The bank earned a better than expected $3.2bn in the quarter. Revenue increased to more than $20bn, up from $19bn a year ago.
Citi’s corporate and investment bank was the biggest driver of profits for the second consecutive quarter, after a resurgence in dealmaking and debt offerings.
Chief executive Jane Fraser has revamped the leadership of the banking division, recruiting JPMorgan investment banking veteran Vis Raghavan to head the business.
Tyler Dickson, the former head of Citi’s investment bank who had been with the group for more than 30 years, announced this week that he was leaving for private equity giant Blackstone.
The banking division, which includes corporate lending and investment banking, generated revenue of $1.6bn in pre-tax profits, up 38 per cent from the same period a year ago.
“Our results show the progress we are making in executing our strategy and the benefit of our diversified business model,” said Fraser.
Citi is midway through a restructuring announced last September.

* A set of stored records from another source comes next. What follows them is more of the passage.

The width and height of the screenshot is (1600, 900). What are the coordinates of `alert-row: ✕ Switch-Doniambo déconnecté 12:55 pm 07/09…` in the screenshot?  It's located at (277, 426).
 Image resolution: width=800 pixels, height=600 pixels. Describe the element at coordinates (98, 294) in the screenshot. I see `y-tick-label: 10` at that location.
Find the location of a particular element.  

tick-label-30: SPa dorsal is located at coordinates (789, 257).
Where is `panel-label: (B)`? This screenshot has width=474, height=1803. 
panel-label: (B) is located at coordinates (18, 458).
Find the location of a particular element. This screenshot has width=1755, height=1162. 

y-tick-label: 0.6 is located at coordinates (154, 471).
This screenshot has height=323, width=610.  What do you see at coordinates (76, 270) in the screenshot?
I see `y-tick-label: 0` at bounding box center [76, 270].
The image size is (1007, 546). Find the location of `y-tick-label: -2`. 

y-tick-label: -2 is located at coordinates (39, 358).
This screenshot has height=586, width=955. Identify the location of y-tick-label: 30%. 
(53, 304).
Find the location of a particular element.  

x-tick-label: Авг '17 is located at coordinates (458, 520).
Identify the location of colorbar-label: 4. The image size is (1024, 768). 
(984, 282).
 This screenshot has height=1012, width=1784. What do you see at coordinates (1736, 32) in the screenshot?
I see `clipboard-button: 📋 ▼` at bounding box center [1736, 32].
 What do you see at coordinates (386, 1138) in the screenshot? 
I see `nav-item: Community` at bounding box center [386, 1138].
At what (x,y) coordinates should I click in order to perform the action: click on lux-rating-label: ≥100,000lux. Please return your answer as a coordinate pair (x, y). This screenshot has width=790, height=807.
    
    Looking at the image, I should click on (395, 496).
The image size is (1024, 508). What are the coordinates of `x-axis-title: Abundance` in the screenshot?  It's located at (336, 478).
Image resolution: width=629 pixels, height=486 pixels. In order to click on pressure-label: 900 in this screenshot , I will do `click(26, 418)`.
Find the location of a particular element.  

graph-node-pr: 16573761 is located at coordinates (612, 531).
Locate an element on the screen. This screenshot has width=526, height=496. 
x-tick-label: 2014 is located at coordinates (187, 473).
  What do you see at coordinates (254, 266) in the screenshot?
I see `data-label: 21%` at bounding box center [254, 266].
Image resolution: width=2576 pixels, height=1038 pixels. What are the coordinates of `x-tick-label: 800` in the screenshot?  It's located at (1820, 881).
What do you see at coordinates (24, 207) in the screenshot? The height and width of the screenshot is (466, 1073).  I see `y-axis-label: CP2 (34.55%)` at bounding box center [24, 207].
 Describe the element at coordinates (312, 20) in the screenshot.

It has promised to cut as many as 20,000 jobs by 2026 to boost returns that have lagged behind rivals.
Nine months into the programme, Citi has already reduced the number of employees by 11,000, but substantial cost reductions have yet to materialise.
Citi’s results included a $136mn fine for failing to comply with the terms of a 2020 deal with US banking regulators to improve data management and risk controls.
The bank’s quarterly earnings were also weighed down by losses tied to consumer lending, as higher interest rates have started to hurt cash-strapped US households.
Profits in Citi’s US credit card and consumer banking businesses fell 74 per cent from a year ago.
Credit losses in those businesses cost the bank $2.3bn in the quarter, up from $1.5bn a year ago, largely driven by a rise in delinquent credit card borrowers.
Year-on-year growth in revenue from credit cards issued on behalf of retailers such as Costco or Home Depot also dropped to 6 per cent, from 18 per cent in the first quarter, in a sign consumer spending is weakening.